Este filme passou no grande ecrã, durante o festival de animação (Monstra). Mas não tive oportunidade de ir ver, portanto tive de esperar até que saísse o blu-ray e ocorresse ao Ni que era boa ideia vê-lo numa das nossas Double Sessions. :)

Uma Carta para Momo retrata um drama familiar, com um pequeno toque de fantasia. Momo é uma menina que é arrastada pela mãe para viver numa ilha remota, depois de o seu pai ter falecido. Do seu pai, conserva o início de uma carta. Apenas tem escrito "Querida Momo," e mais nada. O que será que o pai queria escrever? Com essa dor dentro dela, Momo abre um livro para crianças muito antigo. E de dentro dele, três misteriosas gotinhas transformam-se em Youkai, espíritos da natureza com uma certa maldade própria (mas não é por mal!) que a vão ajudar no caminho para crescer um pouco e compreender a mãe, família que lhe resta.

A história é charmosa e delicada, com momentos extremamente comoventes que, sim, fizeram saltar muitas lágrimas (mas pequeninas). É um conto sobre a vida, sobre o crescimento e sobre a família. O fantástico está muito bem integrado, sendo que as aventuras de Momo com os seus novos amigos não podiam ser mais encantadoras.
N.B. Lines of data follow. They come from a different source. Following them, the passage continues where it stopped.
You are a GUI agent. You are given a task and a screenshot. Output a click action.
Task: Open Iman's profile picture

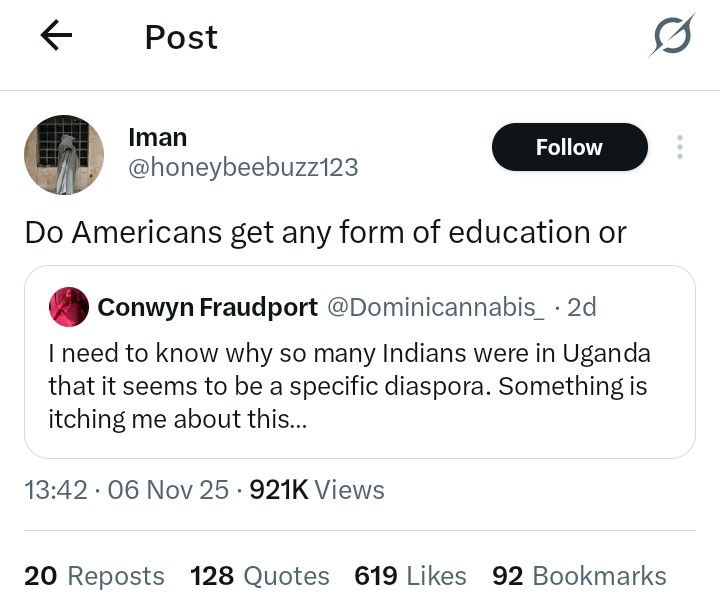click(x=64, y=154)
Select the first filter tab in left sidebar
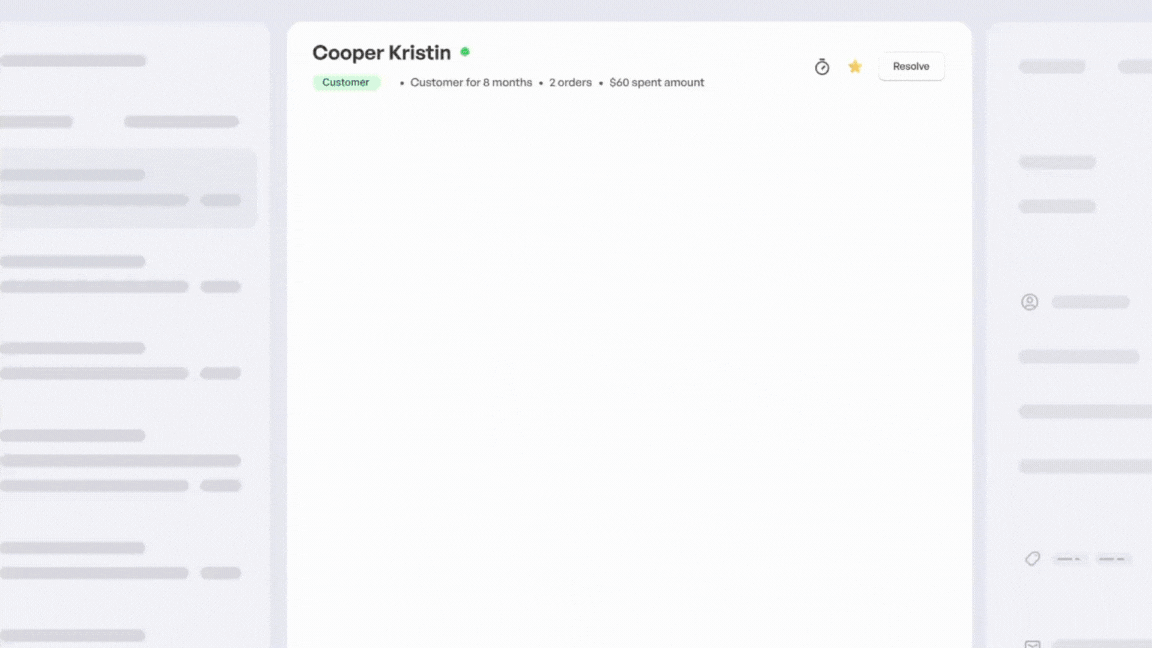This screenshot has height=648, width=1152. pos(37,122)
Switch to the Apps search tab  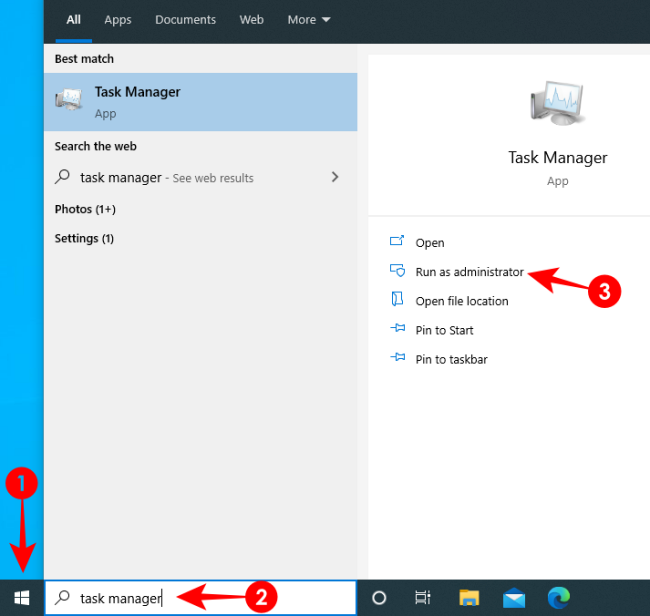118,20
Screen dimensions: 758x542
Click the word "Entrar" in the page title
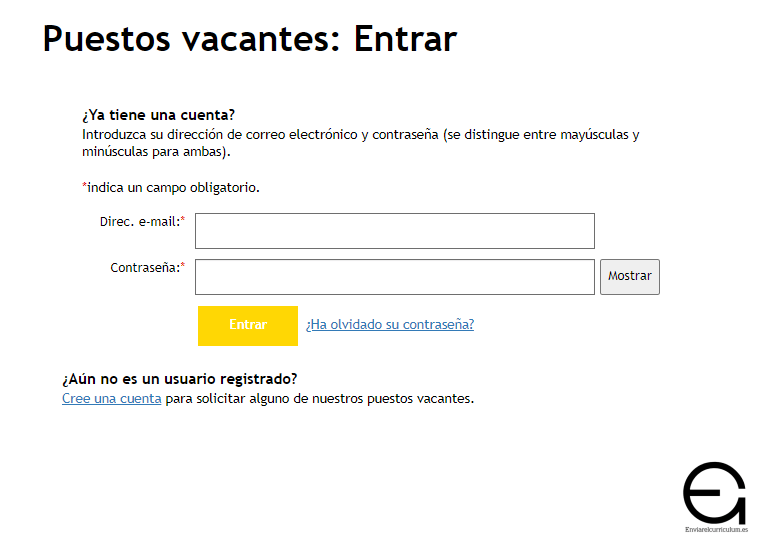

Estes pequenos momentos são ilustrados numa animação de qualidade variável. Por um lado, os cenários e fundos são lindíssimos, apesar de não terem muito de espectacular. Estão pintados em cores muito suaves e são altamente detalhados, quer nos aspectos da natureza quer no respeitante à arquitectura do local. No geral, parece ser uma ilha agradável para se viver. Se realmente existir, seria um sítio a visitar (como sabemos, muitos animes funcionam como spot publicitário. Se for o caso, está muito bem conseguido). As personagens têm um design simples mas realista, que por vezes não se integra bem no cenário: são demasiado fortes contra a suavidade das cores, sobretudo em cenas passadas na floresta ou com verde. Nas cenas marítimas, ou com azul, isto não se nota tanto. Também temos um uso bastante grande de CG, que por vezes se encontra muito carregado para o que seria expectável. Há alguns momentos de elevado teor tripanário, com cogumelos a andar, que são muito giros e variam bastante do resto do ambiente. Esse sim, é um universo fascinante.

Quanto aos personagens, são todos bastante realistas, se bem que a paixão à primeira vista do moço seja um pouco exagerada. Os reis da parada são, claramente, os youkai. Eles preenchem o filme com momentos de muita graça, com as suas atitudes bem estabelecidas e muito pouco humanas. As suas asneiras constantes são o que dão um toque de aventura ao filme, trazendo a energia necessária para nos levar ao culminar da história.

Em termos musicais, nada a apontar dentro do parênquima do filme, mas uma nota para a música final que é do pop mais gostoso que pode haver.

Um filme bastante bom e muito simpático. Fiquei com pena de não ter visto no cinema.